***** TEXTO FORNECIDO

O restabelecimento da paz por
Autusto parecia tornar possível a conjunção dos esforços políticos e culturais.
A proteção que Mecenas deu às letras é uma tentativa de conseguir
artificialmente a unidade das realidades material e espiritual, própria dos
gregos. O Estado romano esperava os seus Homeros e Píndaros. A literatura
latina, porém, por força das suas origens, é individualista e elegíaca. A
dois grandes poetas menores, Horácio e Virgílio, coube a tarefa de realizar uma
poesia maior. A consequência foi o artifício sublime: o classicismo”.
***
Quanto
a Horácio, diz CARPEAUX:
“Horácio é, talvez, o maior entre os
poetas menores: sensível sem sentimentalismo, alegre sem excesso,
espirituoso sem prosaísmo. Para falar em termos da filosofia antiga, é um eclético,
como Cícero e quase todos os romanos: dado ao gozo epicureu da vida, é capaz de
atitudes estoicas. Verifica-se certa ambiguidade em Horácio, e esta, aliada ao domínio
perfeito e até virtuoso da língua e de todos os metros da poesia grega, criou um
poeta autêntico. [...] Não é o maior, mas o mais completo dos poetas
romanos. Os quatro livros de Odes constituem a coleção mais variada
de poesias.
[...] Horácio é um anacreôntico, um
epicureu ligeiro, um irônico polido e elegante. O grande moralismo político não
é o seu lado mais forte. É menos poeta do que artista, virtuoso admirável da
construção de poemas, da eurritmia do verso, dos metros complicados. Não é
gênio titânico. É um poeta culto, ligeiramente epígono, ligeiramente romântico.
E não só culto, mas que sabe viver, e que se retira, em tempos de guerra
civil e perturbação social, para a vila no campo e para a poesia. Estaremos em
presença de um evasionista? Não. Ele é antes um grande egoísta. São apenas os
seus prazeres e as suas melancolias que o preocupam. Nas tempestades do mundo lá
fora, Horácio conserva a cabeça e o bom senso: o que importa é o homem, o indivíduo.
Não é romano típico, mas é poeta romano típico.
Horácio é o poeta culto entre e para
os poetas cultos, um ‘poet’s poet’. [...] Criou uma
infinidade de versos memoráveis, expressões inesquecíveis; e se se tornaram
frases feitas e lugares-comuns, não é sua culpa, e sim a sua glória, o seu ‘monumentum aere perennius’. Horácio criou
um dicionário poético e uma língua poética comuns à humanidade inteira.
***
Quanto
ao historiador Tito Lívio, CARPEAUX
nos diz:
“Virgílio
morreu antes de terminar a última redação dos versos da Eneida; e da
obra histórica de Tito Lívio, Ab
urbe condita, só possuímos fragmentos: os livros I – X e XX – XLV, tratando
dos anos 753 – 293 e 218 – 167 da nossa era, e ainda com lacunas. Isso não tem
grande importância, porque as duas obras, nascidas do mesmo impulso de idealizar
a história romana, se completam.
É difícil imaginar perfeição maior
que os versos virgilianos; e quanto às lacunas em Lívio, a perda da
historiografia não é muito sensível. Lívio não é uma fonte de primeira ordem.

**********

▶ **TAREFAS ESCRITAS**
**1)** No texto sobre a literatura romana, a quais dois grandes poetas menores coube a tarefa de realizar uma poesia maior?
**2)** Dê continuidade ao texto sobre a literatura romana a partir da frase "Lívio não é uma fonte de primeira ordem."
As entradas vêm de outra fonte, sem relação com o texto sobre a literatura romana.

***** EXTRATOS DAS ENTRADAS

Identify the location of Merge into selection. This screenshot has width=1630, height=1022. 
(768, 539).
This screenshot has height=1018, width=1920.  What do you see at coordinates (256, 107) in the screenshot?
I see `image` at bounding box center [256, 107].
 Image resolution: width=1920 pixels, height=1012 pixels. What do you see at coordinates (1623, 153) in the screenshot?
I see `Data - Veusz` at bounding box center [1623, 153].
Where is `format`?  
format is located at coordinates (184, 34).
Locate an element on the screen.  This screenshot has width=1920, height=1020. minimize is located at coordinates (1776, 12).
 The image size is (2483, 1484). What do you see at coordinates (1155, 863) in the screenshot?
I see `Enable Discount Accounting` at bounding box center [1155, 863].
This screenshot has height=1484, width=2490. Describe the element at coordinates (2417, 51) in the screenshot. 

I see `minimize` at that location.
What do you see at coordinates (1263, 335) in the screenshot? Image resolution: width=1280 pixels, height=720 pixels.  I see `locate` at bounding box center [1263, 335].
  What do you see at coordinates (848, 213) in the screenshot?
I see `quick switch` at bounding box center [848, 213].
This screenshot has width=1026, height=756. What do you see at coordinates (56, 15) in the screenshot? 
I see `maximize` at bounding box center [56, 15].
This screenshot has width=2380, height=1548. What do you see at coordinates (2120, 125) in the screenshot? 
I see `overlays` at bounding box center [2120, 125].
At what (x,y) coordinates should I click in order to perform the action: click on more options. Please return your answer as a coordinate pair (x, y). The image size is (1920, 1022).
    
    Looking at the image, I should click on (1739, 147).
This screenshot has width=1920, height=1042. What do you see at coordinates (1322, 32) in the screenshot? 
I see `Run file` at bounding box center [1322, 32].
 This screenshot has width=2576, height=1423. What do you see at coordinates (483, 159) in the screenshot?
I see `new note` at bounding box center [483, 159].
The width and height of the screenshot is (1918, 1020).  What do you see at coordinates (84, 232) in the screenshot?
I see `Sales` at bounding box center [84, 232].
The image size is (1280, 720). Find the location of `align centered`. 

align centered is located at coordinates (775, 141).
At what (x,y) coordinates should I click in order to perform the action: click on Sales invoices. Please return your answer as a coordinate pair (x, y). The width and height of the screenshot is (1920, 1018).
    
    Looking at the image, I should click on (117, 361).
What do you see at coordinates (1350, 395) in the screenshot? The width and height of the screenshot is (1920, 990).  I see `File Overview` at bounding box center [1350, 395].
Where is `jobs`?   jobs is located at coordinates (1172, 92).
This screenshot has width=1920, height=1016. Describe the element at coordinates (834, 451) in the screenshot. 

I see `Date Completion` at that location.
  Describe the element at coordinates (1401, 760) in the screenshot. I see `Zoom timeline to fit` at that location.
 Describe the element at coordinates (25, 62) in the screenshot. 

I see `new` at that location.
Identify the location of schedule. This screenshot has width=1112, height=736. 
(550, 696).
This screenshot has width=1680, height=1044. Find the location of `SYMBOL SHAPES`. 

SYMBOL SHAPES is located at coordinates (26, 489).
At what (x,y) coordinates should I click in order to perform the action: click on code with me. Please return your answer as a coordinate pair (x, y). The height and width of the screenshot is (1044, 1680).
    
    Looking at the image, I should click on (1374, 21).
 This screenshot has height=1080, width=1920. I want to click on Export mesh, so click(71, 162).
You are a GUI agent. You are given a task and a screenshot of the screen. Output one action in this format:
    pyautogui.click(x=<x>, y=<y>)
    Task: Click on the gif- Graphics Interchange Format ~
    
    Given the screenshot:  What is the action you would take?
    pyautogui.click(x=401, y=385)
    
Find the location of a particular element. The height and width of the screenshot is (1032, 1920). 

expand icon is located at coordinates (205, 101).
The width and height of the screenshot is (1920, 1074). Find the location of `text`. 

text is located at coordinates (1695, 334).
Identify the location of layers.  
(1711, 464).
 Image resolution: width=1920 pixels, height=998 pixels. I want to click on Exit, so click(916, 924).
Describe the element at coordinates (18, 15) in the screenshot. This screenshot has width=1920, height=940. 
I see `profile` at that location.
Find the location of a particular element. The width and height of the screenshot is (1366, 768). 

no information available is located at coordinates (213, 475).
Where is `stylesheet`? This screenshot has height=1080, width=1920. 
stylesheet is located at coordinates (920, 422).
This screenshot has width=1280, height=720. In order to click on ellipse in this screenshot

**********

▶ **RESPOSTAS DAS TAREFAS**
**1)** Horácio e Virgílio.

**2)**
É inexato, não tem espírito crítico, aceita lendas e invenções patrióticas,
vê tudo do ponto de vista de um aristocrata romano, não tem perspectiva histórica.
Gosta de engrandecer os acontecimentos, como se a cidadezinha bélica,
meio selvagem, dos primeiros tempos já tivesse sido a ‘Urbs’ do Império. São resultados dessa teatralização os famosos
episódios que conhecemos da escola – Rômulo e Remo, o rapto das Sabinas, os Horácios
e Curiácios, a morte de Lucrécia, a revolta de Coriolano, a virtude cívica de
Cincinato, Ápio e Virgínia, a invasão dos gálios, Aníbal ‘ante portas’ e em Cápua,
a morte de Sofonisba e a obstinação de Catão.
À idealização da história romana corresponde
o estilo solene, às vezes poético, quase sempre monótono. Lívio escreve
o comentário em prosa daquelas odes patrióticas. Na escola, serve ainda como
espelho de feitos do mais alto patriotismo; e tornou-se modelo internacional
quando a historiografia moderna começou a escrever a história nacional das pátrias
europeias.
[...] Lívio inventou só onde não
havia fontes; teve de inventar, porque os romanos haviam esquecido a sua própria
história primitiva. E o moralismo de Lívio torna-se suportável pela ligeira
melancolia de um espírito aristocrático que sabe decadente a moral da sua própria
época. Afinal, não pretendeu dar historiografia exata, mas uma história
exemplar; não como foi, mas como devia ser. Fê-lo de maneira tão discreta
que épocas posteriores puderam interpretá-lo de maneira anacrônica, tirando das
suas lendas os axiomas da mais alta sabedoria política. Não há outro historiógrafo
que possa gabar-se de comentadores como Maquiavel, Vico e Montesquieu. A história
ideal dos romanos transformou-se em história ideal da Humanidade”.
***
Quanto
ao mais consagrado e tido como maior poeta romano, Virgílio, autor da Eneida,
fala-nos CARPEAUX o seguinte:
“O
mesmo idealismo prejudicou a poesia de Virgílio.
O gênio do idílio realista não conseguiu o realismo homérico; só o idealizou.
Mas quase criou, com isso, uma poesia ideal.
Para provar a primeira parte da tese
– o realismo inato de Virgílio – não é preciso afirmar a autenticidade duvidosa
do idílio ‘Moretum’, descrição exata da preparação de uma refeição de
camponeses. Basta comparar as Bucólicas e as Geórgicas. As Bucólicas,
obra da mocidade, já dão testemunho da predileção de Virgílio pela poesia rústica
[...]. Mas Virgílio não é homem dos campos; tem apenas a nostalgia do homem
urbano pela vida rústica, que [...] lhe aparece como ‘ócio’, o que é
significativo.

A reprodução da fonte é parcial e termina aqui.